Dans ces conditions, les analystes des agences de notation se contentent de suivre l'opinion du marché, en particulier l'évolution des Credit Default-Swaps (les assurances contre le défaut des Etats souverains). Que peuvent-elles apporter de plus, pour des titres que des milliers d'analystes et d'opérateurs de marché scrutent en permanence? Et agrémentent cela, pour avoir l'air sérieux, de quelques opinions dans la ligne de la pensée conventionnelle du moment. L'avis de Moody's sur la France relève de cette catégorie: les problèmes qu'ils décrivent étaient là il y a 10 ans, période durant laquelle le gouvernement français a conservé sa meilleure note auprès de cette agence. Pourquoi s'en inquiéter maintenant plutôt que l'an dernier, ou l'année prochaine?

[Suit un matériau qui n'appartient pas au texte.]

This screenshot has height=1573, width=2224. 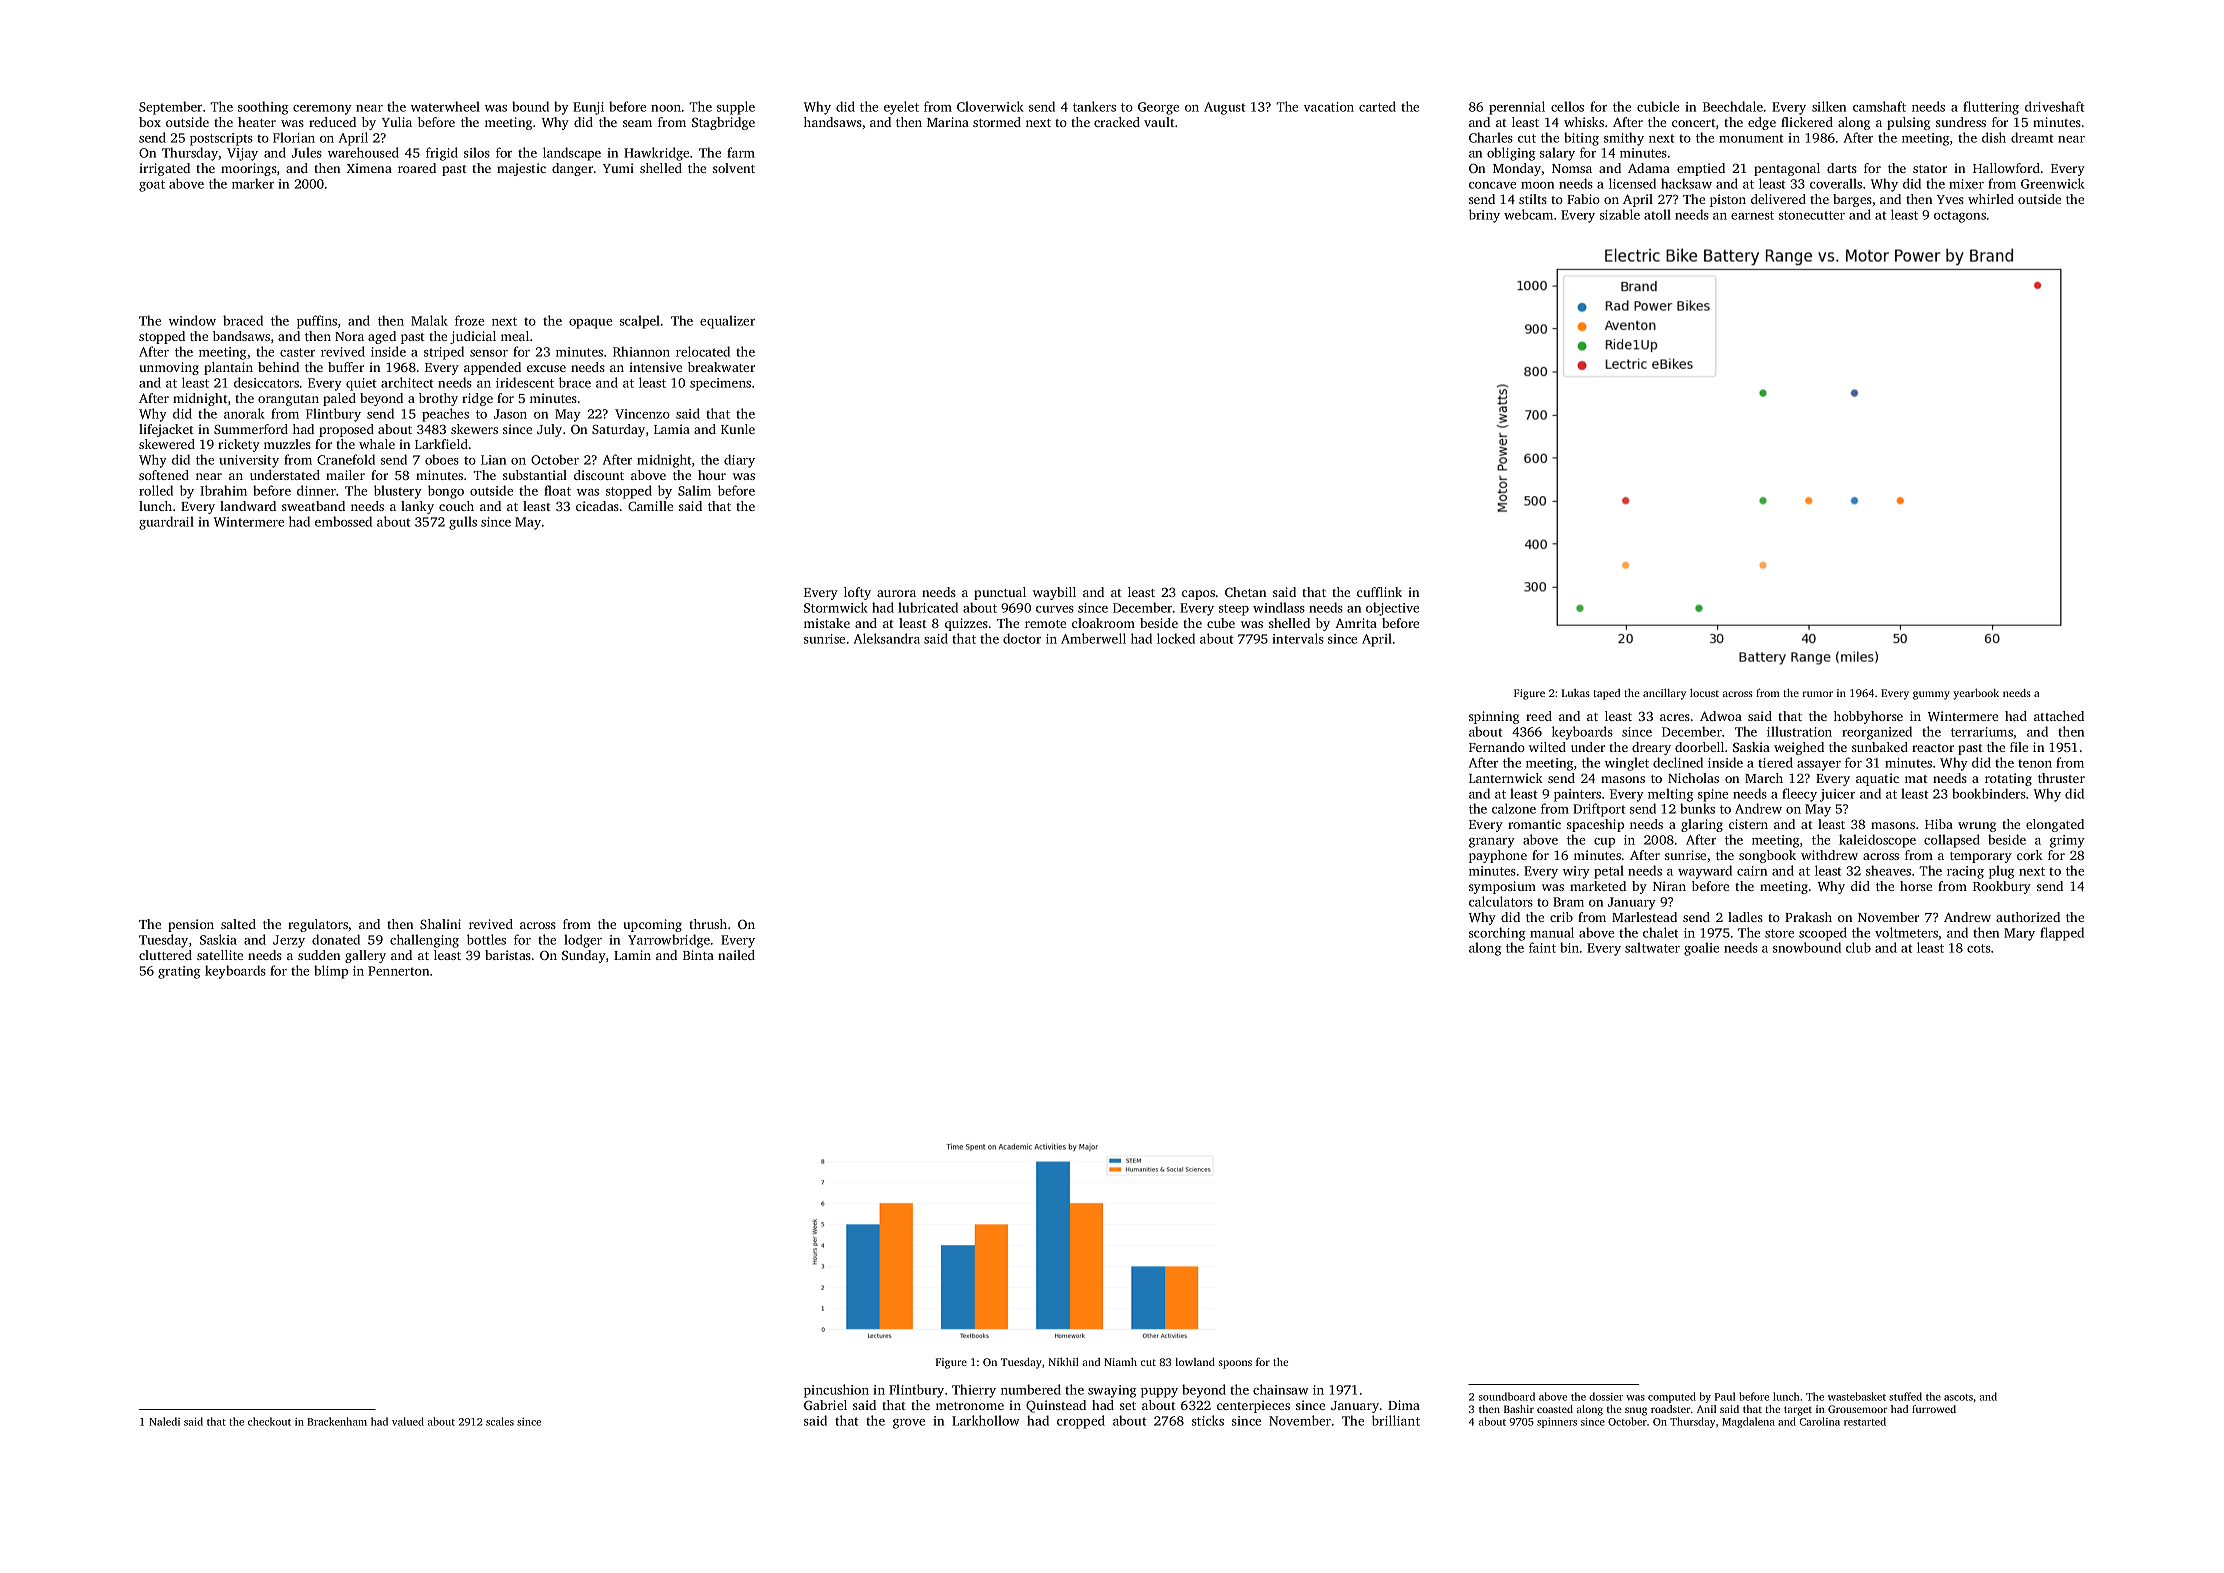 I want to click on Kunle, so click(x=738, y=429).
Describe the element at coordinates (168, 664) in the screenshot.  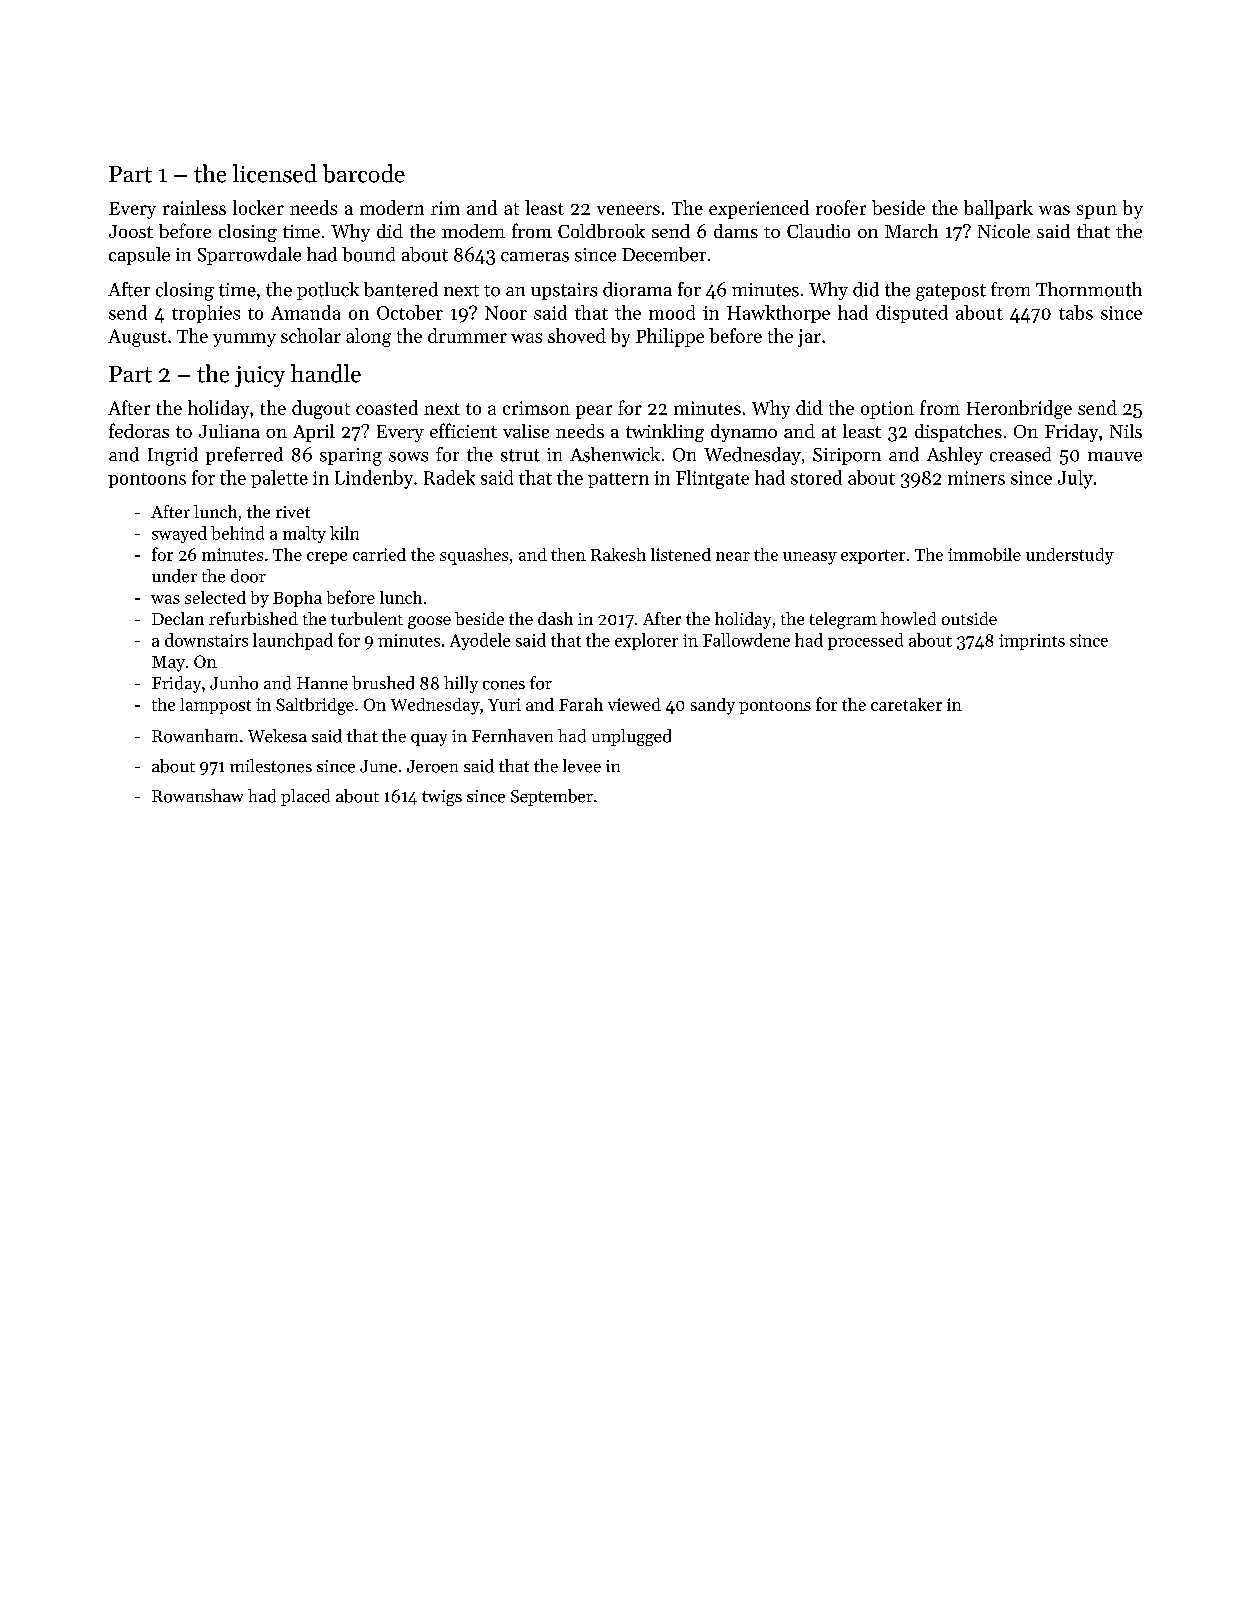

C'est que la perte d'influence qu'elles subissent, la perte de crédibilité après qu'elles aient noté triple A les actifs les plus improbables de la période des subprimes, les conduit à chercher les feux de l'actualité. Un peu comme ces starlettes sur le retour qui s'affichent régulièrement avec un nouveau compagnon dans des boîtes de nuit branchées pour refaire la une de la presse people, les agences de notation dégradent les gouvernements pour que l'on continue de leur faire un peu de publicité gratuite. Mais le fait est que les marchés ont accueilli la nouvelle de la dégradation de la note française sans la moindre réaction: la technique fonctionne de moins en moins bien.